January's meeting presented many of us with a new challenge: thinking outside the box. Many of us don't consider ourselves very creative, and simply follow a pattern verbatim, using the same yarn and accessories the designer used. However, Polly put together a program for us that made us stretch our creative muscle a bit. She demonstrated how an old pair of jeans can be made into a bag that she called her "Girl Scout Bag" because it looked like the sash worn by Girl Scouts. A very clever idea, in which the pockets of the jeans became the pockets of the bag, and the legs became the handle, or over the shoulder strap. She also had a couple of old sweaters that had either been accidentally or intentionally shrunk and felted, one of which had been turned into a very cute handbag by sewing up the bottom, sewing in a lining so the v-neck would be the bag's opening, and using the sleeves as the strap. The other sweater she held up and asked for ideas as to what we thought it could be made into. The exercise nudged us into looking at the sweater as not simply a sweater, rather to visualize it as something completely different.
After the exercise we broke into 4 groups, and after receiving a bag of miscellaneous items, such as bits of ribbon, beads, yarn strands, fabric swatches, flower picks, buttons, old yarn cones, old jewelry, etc., we set to the task of creating something from them. There was much laughter as different items were snatched from the piles in the middle of the tables, and we began to get into the creativity "zone" as our works of art were born!
There was a Halloween-like cat made from a yarn cone and bits of black yarn, a "purse" made from an old checkbook cover that had been covered in fabric, utilizing lace as the handle and a button for the closure, a wristlet from a tubular piece of foam rubber that had been covered in felt, with a fringe glued to the edge, and a lace flower and leaves from an old Christmas decoration glued to the center.
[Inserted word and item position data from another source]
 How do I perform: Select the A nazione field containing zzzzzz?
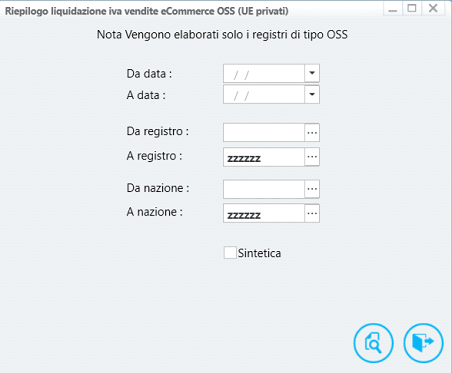click(264, 213)
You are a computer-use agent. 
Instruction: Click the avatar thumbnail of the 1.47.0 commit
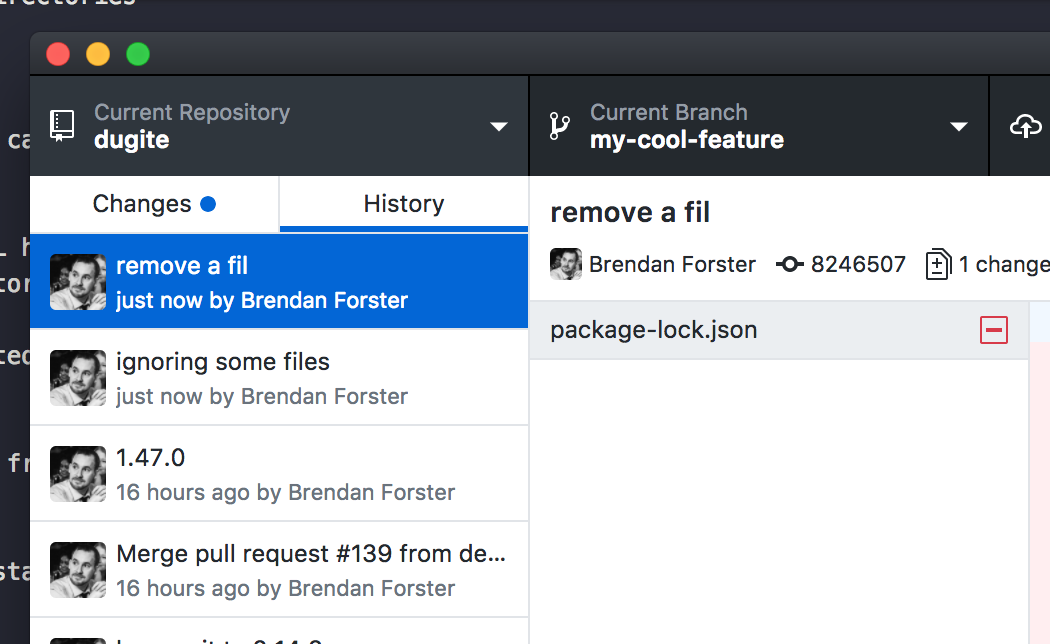point(78,474)
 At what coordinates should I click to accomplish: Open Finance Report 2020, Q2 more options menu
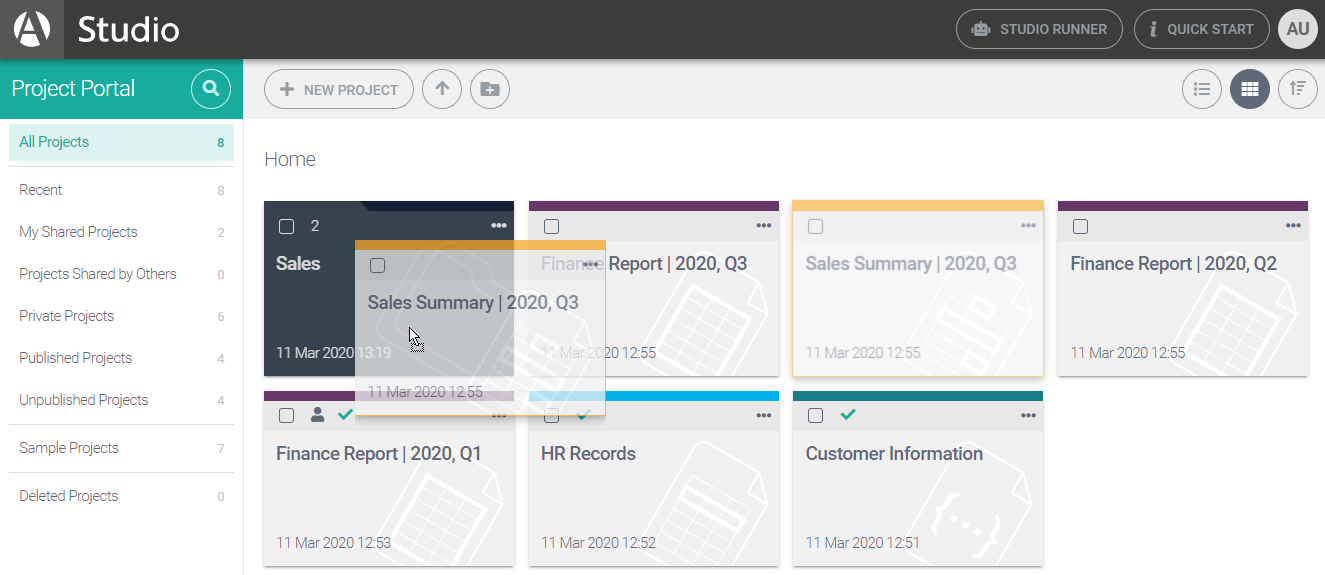pyautogui.click(x=1293, y=226)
There were also a couple of other characters made from old yarn cones, and the pièce de résistance, Gorgeous Gladys! Gorgeous Gladys was sort of like a puppet as her "mouth" moved, and Mar told everyone Gladys was sporting a lovely fascinator on her head!
What we discovered from the exercise is that most of us are much more creative than we originally thought, we just don't give ourselves the credit we deserve. The challenge for us now is to utilize some of that non-linear creative thinking when going off to knit or create our next project.